Podemos riscopre la sua anima grillina e va al sabotaggio di Sánchez
A negoziati in corso, l'estrema sinistra spagnola attiva la sua piattaforma online per una grande prova di democrazia diretta: chiedere agli iscritti che tipo di governo vogliono fare
Milano. Da settimane, Pablo Iglesias, leader di Podemos, partito spagnolo di estrema sinistra, è in negoziato con Pedro Sánchez, leader del Partito socialista (Psoe) per la formazione del governo di Spagna. Le trattative sono dure: Sánchez vorrebbe fare un governo di minoranza con Podemos (nome completo: Unidas Podemos) in appoggio esterno, al massimo è pronto a concedere la scelta di qualche figura tecnica all’interno dell’esecutivo, mentre Iglesias vuole fare un governo di coalizione in piena regola, e circola voce che vorrebbe diventare vicepremier. I negoziati sono così duri che a un certo punto alla fine della settimana scorsa a Iglesias è venuta un’idea: diamo la parola al popolo degli iscritti! Su internet! Ricorda qualcosa?
A negoziati ancora in corso, Podemos ha attivato la sua piattaforma online per una grande prova di democrazia diretta: chiedere agli iscritti che tipo di governo vogliono fare. I due quesiti sono lunghi e articolati, e soprattutto non sono molto equilibrati. Le opzioni sono due: governo di coalizione del Psoe o appoggio esterno, ma la formulazione dei quesiti rende piuttosto chiaro per quale delle due scelte parteggia la dirigenza di Podemos. Votazione online, democrazia diretta, quesiti pilotati: sembra Rousseau.

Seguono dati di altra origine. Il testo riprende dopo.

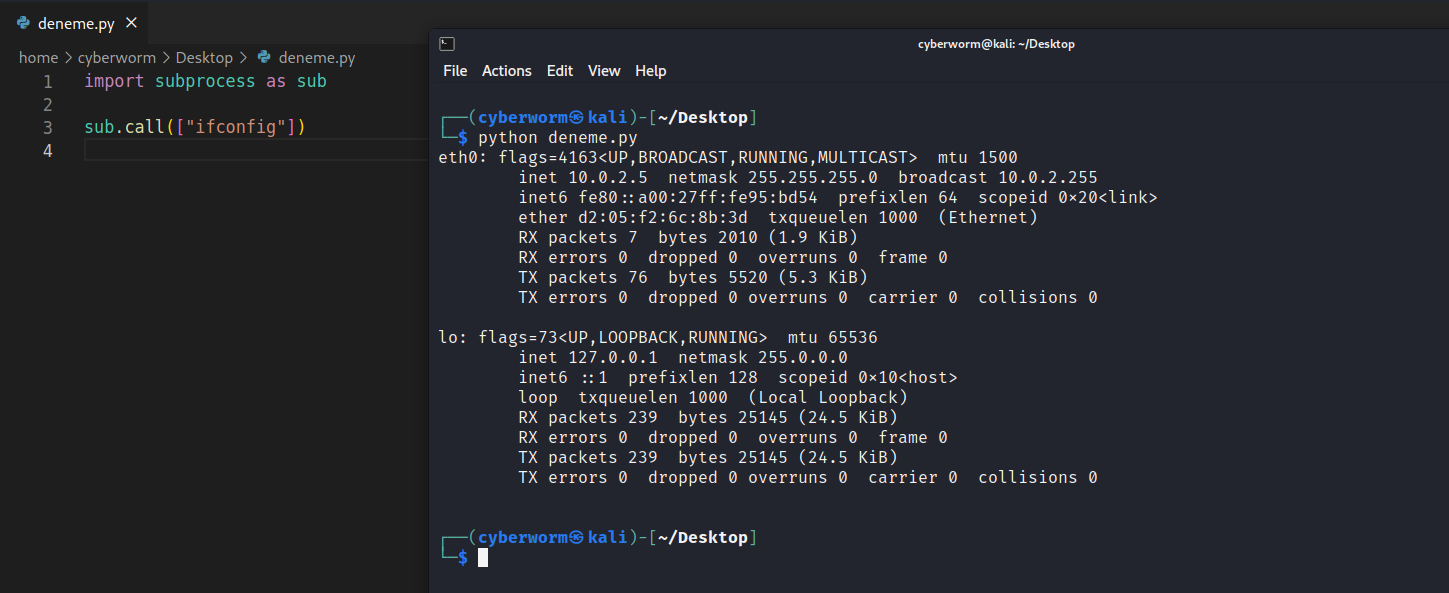Image resolution: width=1449 pixels, height=593 pixels.
Task: Click the Python icon in the breadcrumb path
Action: coord(264,58)
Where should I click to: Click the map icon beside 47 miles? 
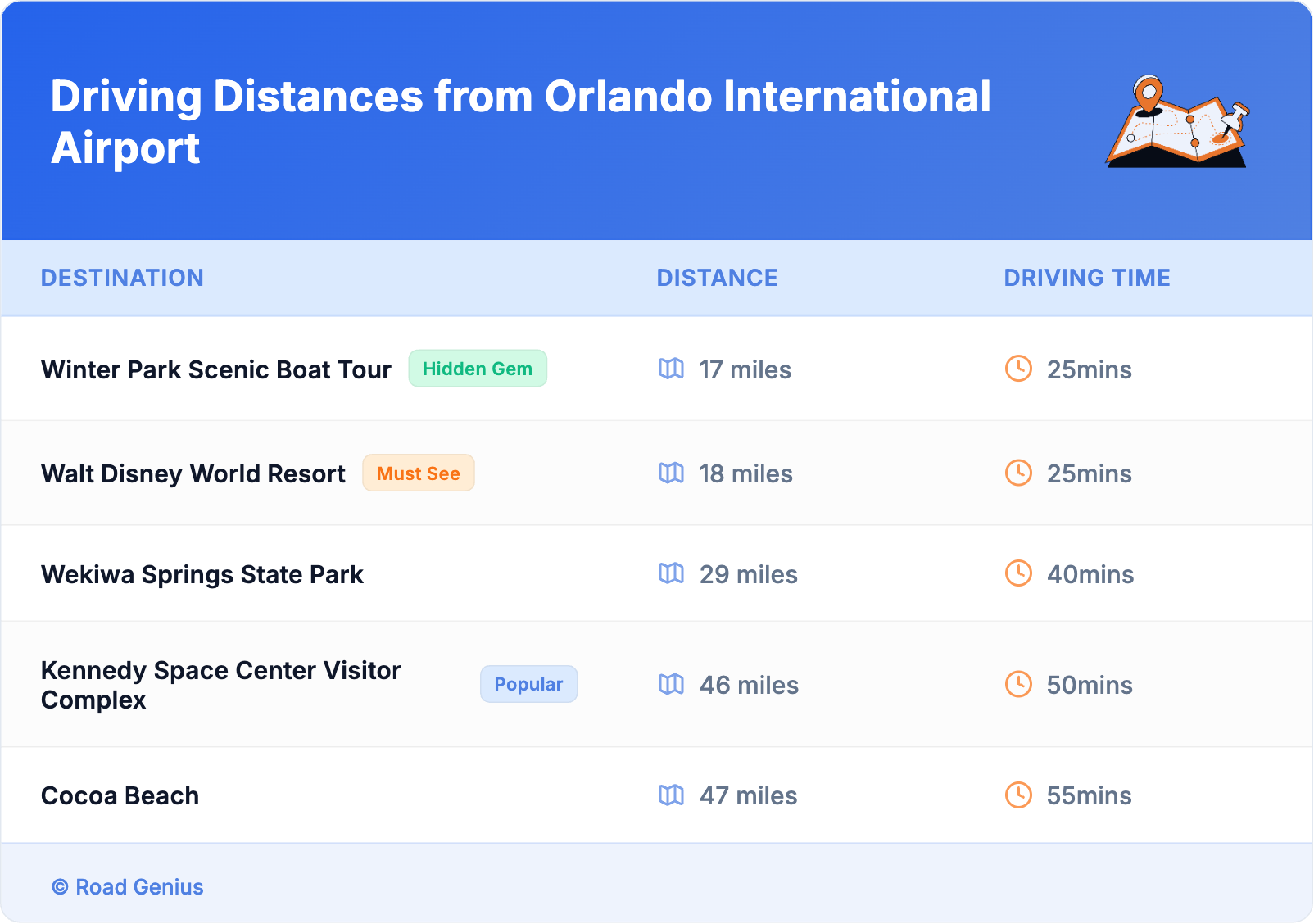pyautogui.click(x=671, y=795)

Non è un caso. Podemos e il Movimento cinque stelle sono nati, prima ancora di diventare partiti, da circostanze simili e per rispondere a istanze simili. Hanno preso strade diverse nel corso del tempo, Podemos si è istituzionalizzato in un partito di sinistra radicale, mentre il M5s mantiene l’anima movimentista e deve ancora rispondere a molte domande sulla sua identità politica, ma la radice comune rimane.
La decisione di appellarsi agli iscritti online è una mossa soprattutto tattica (ecco un’altra somiglianza: dietro alla facciata di democrazia interna sia Podemos sia il M5s sono due partiti estremamente centralizzati) per cercare di forzare la mano a Sánchez. Iglesias ha capito che non può permettersi di trascorrere i prossimi quattro anni a votare sì ai provvedimenti del governo e lasciare che Sánchez se ne prenda tutti i meriti: i consensi di Podemos sono già in calo e i flussi elettorali mostrano che la stragrande maggioranza degli elettori in fuga è andata al Psoe. Ha bisogno di risultati immediati, dove per risultati si intende: poltrone nel nuovo governo.

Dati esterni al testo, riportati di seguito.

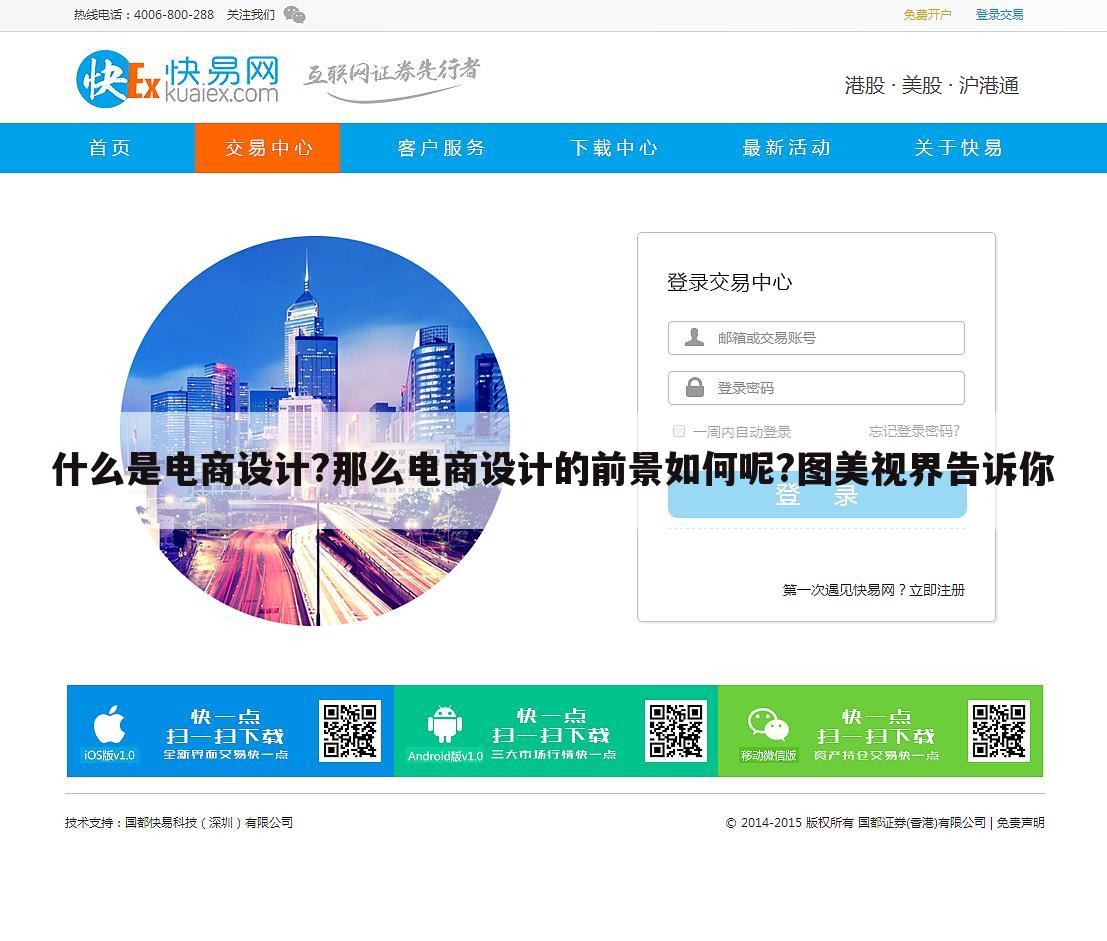Click the 免费开户 account opening link
Image resolution: width=1107 pixels, height=941 pixels.
[x=927, y=15]
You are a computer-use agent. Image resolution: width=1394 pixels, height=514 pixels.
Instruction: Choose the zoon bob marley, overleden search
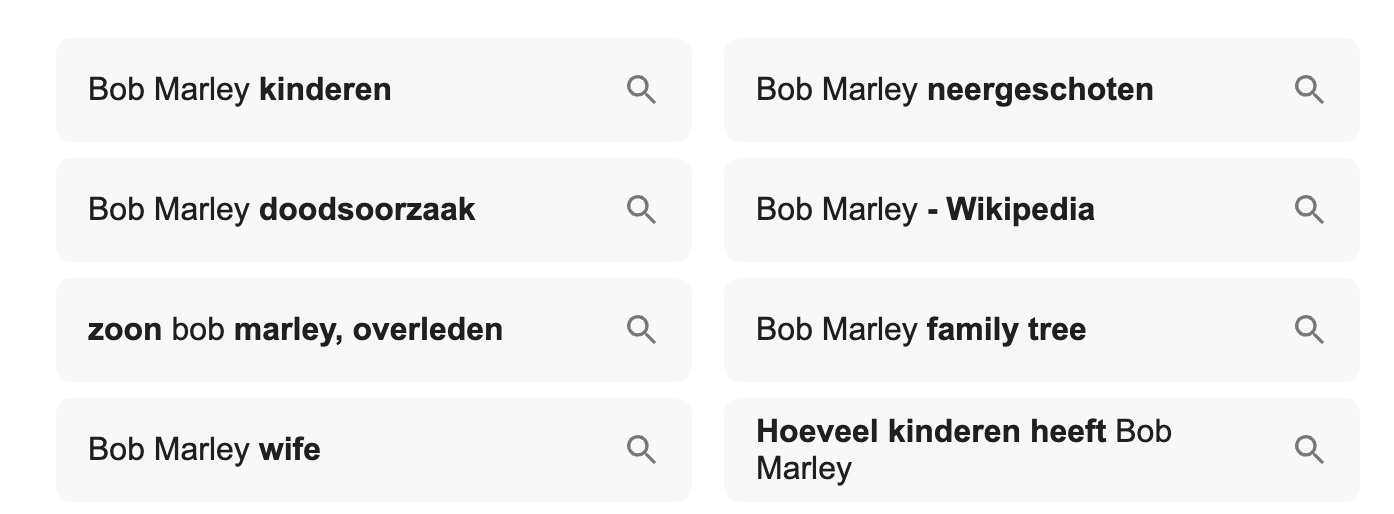pos(374,330)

Sánchez però ha i numeri e i sondaggi dalla sua parte, ha definito “una sceneggiata” il voto online di Podemos e ha detto che per lui i negoziati sono chiusi. Durante un’intervista radiofonica lunedì, Sánchez si è mosso prima di Iglesias nello scaricare le colpe: se non ci sarà un governo di sinistra, sarà per l’intransigenza di Podemos. La dirigenza del partito di estrema sinistra, di rimando, si è detta pronta a riaprire i negoziati. Il voto di fiducia è previsto per il 23 luglio (la seconda votazione, quella in cui Sánchez potrebbe avere abbastanza voti per fare un governo di minoranza, sarà il 25), ed è ancora possibile che i due partiti trovino un accordo e si formi il governo.
Ma se Podemos vota no al governo Sánchez, allora ci sono due possibilità: la prima è che si torni a nuove elezioni a novembre. La seconda è lasciar passare l’estate e ripetere il voto di fiducia a settembre. La pausa estiva, sostengono i socialisti, potrebbe portare a più miti consigli non tanto Podemos ma soprattutto Ciudadanos, il partito centrista che forse, per Sánchez, potrebbe essere un partner migliore. Giusto ieri Albert Rivera, leader di Ciudadanos, ha cambiato la struttura della dirigenza del partito per mettere in minoranza proprio i dissidenti interni che vorrebbero un accordo con il Psoe, e questo non è di buon auspicio per Sánchez.